- What you will do -
Copy each line of the entries below that contains the string "computer".
[[ Information, beginning ]]
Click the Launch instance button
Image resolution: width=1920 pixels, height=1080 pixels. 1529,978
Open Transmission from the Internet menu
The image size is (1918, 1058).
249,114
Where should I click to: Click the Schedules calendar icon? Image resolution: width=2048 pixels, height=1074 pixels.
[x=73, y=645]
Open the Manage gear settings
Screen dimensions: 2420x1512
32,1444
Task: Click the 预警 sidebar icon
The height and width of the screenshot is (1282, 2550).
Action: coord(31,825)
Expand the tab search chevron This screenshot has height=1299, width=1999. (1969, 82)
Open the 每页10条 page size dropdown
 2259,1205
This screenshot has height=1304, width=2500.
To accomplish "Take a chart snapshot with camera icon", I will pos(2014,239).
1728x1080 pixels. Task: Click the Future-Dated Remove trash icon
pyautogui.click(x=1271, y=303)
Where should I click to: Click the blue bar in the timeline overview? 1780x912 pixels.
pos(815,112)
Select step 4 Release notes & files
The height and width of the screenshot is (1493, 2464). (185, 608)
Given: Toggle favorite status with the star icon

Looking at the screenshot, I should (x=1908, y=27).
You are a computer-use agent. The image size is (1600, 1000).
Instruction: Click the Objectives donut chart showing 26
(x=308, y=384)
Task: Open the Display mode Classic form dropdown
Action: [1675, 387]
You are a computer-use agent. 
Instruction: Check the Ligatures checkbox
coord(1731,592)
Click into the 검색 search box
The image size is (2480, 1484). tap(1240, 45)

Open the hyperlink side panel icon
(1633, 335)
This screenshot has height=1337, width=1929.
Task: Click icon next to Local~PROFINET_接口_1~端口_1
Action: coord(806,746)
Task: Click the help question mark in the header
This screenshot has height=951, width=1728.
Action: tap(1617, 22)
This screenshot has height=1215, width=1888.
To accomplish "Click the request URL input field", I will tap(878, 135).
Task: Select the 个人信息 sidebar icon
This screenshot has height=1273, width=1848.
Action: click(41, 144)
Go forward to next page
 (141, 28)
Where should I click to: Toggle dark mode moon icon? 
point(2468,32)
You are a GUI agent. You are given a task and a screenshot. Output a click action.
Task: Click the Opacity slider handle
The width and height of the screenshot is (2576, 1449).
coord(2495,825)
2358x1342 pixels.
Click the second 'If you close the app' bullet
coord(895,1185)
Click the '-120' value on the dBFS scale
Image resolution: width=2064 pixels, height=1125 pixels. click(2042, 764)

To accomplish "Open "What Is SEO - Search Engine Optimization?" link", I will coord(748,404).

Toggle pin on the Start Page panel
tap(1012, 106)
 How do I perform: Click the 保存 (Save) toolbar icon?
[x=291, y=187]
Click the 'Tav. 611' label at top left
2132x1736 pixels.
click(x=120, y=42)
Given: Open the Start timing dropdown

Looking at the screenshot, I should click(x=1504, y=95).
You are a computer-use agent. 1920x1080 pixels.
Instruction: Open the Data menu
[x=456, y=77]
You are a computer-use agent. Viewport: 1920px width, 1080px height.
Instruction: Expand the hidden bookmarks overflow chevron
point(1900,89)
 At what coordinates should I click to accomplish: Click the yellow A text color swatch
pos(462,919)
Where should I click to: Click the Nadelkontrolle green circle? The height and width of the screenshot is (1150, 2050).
[[ Information, end ]]
- Response to the exercise -
You are a computer-use agent. The image size is (1600, 1000).
You are a computer-use agent. 
You are a computer-use agent. 1920x1080 pixels.
You are a computer-use agent. Viewport: 1920px width, 1080px height.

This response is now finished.